I don’t remember how Japan ordered the Parade of Nations when it hosted the Olympics in 1964 (when I was in high school there), but this year the nations were ordered according to how their Japanese names sounded in katakana, the Japanese syllabary used to render foreign names. A full list of the nations in Japanese order can be found in the NPR report about the parade.

Katakana order was used even when names contained kanji (Chinese characters). So Equatorial Guinea (赤道ギニア Sekidou Ginia, lit. ‘Redroad [=equator] Guinea’) appeared between Seychelles (セーシェル) and Senegal (セネガル) because they all start with the sound SE, written セ in katakana.

Similarly, Great Britain (英国 Eikoku, lit. ‘brave-country’) and the British Virgin Islands (英国ヴァージン諸島) appeared after Uruguay (ウルグァイ) and before Ecuador (エクアドル) because the katakana syllabary starts with the five vowels in the order A I U E O (アイウエオ), then proceeds to KA KI KU KE KO (カキクケコ). So the E+I of Eikoku precedes the E+KU of Ekuadoru. (In Chinese, where the name 英国 originated, the character 英 sounds much more like the first syllable of England.)

The last of the vowel-initial names are those that start with the sound O: Australia (オーストラリア Oosutoraria), Austria (オーストリア Oosutoria), Oman (オマーン Omaan), and the Netherlands (オランダ Oranda < Holland). I’ve transcribed the long vowels here as double vowels.

....

» Stated problem:
Could you reproduce everything in the Parade of Nations text above, from "Similarly, Great Britain" down to "as double vowels.", word for word?

» Listing:
....

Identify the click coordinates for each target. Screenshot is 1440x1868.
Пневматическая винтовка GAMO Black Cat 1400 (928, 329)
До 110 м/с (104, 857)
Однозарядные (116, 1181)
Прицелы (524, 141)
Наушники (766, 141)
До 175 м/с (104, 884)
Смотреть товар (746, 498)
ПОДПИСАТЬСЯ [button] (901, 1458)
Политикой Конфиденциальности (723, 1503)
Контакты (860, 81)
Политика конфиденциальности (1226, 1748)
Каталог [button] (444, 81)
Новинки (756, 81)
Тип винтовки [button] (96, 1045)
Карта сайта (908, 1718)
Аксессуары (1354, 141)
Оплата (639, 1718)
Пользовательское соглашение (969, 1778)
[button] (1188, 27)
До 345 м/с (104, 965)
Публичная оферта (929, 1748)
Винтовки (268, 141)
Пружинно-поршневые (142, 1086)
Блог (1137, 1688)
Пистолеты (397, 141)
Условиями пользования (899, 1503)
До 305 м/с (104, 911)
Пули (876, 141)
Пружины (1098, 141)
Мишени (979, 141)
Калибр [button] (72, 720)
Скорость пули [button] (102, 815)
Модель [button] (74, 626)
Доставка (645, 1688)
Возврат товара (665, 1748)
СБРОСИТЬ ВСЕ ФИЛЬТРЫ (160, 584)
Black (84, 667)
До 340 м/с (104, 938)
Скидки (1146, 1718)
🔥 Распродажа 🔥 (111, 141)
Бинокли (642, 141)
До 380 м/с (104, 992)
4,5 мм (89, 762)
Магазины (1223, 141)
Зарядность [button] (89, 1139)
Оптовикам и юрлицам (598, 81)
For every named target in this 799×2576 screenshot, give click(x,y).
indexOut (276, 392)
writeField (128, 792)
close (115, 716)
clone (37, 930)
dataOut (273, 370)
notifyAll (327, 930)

....

» Written solution:
Similarly, Great Britain (英国 Eikoku, lit. ‘brave-country’) and the British Virgin Islands (英国ヴァージン諸島) appeared after Uruguay (ウルグァイ) and before Ecuador (エクアドル) because the katakana syllabary starts with the five vowels in the order A I U E O (アイウエオ), then proceeds to KA KI KU KE KO (カキクケコ). So the E+I of Eikoku precedes the E+KU of Ekuadoru. (In Chinese, where the name 英国 originated, the character 英 sounds much more like the first syllable of England.)

The last of the vowel-initial names are those that start with the sound O: Australia (オーストラリア Oosutoraria), Austria (オーストリア Oosutoria), Oman (オマーン Omaan), and the Netherlands (オランダ Oranda < Holland). I’ve transcribed the long vowels here as double vowels.